The gneiss is from Serpent River First Nation in Ontario, near the site of a demolished sulphuric acid plant, where raw ore from nearby uranium mines was smelted in the 1950s and 1960s. The 92 (the atomic number of uranium) hardwood stakes were pulled from land near the Humber River (which flows into Lake Ontario), where they were part of an earlier installation by the artist. The uranium sample is in a state of active decay, or radioactive cascade, which is a chained series of transformations during which the parent isotope, uranium, emits particles as it decays into its daughter isotope, thorium. Phenomenology provokes an embodied relation with—and perception of—our surroundings to assist our understanding and respect for that which can’t be seen.

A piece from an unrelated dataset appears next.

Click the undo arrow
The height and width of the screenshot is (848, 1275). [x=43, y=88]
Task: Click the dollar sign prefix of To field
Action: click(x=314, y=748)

Bonnie Devine is a member of Serpent River First Nation, Genaabaajing, Anishinaabe Ojibwa territory on the north shore of Lake Huron in central Ontario. She is a sculptor, painter, curator, writer, and educator whose work emerges from the storytelling and image-making traditions that are central to Anishinaabe culture. Formally educated in sculpture and installation art at the Ontario College of Art and Design and York University, she says her most enduring learning came from her parents and grandparents, particularly her grandmother, Maggie Meawasige.
Devine is an Associate Professor at OCAD University in Toronto. She is the Founding Chair of OCAD U’s Indigenous Visual Culture program. Her sculpture, installation, video, and curatorial projects have been exhibited in solo and group film festivals and exhibitions in Canada, the USA, South America, Russia, Europe, and China and have been recognized internationally in several awards, including an Eiteljorg Fellowship of contemporary Native American Art in 2011.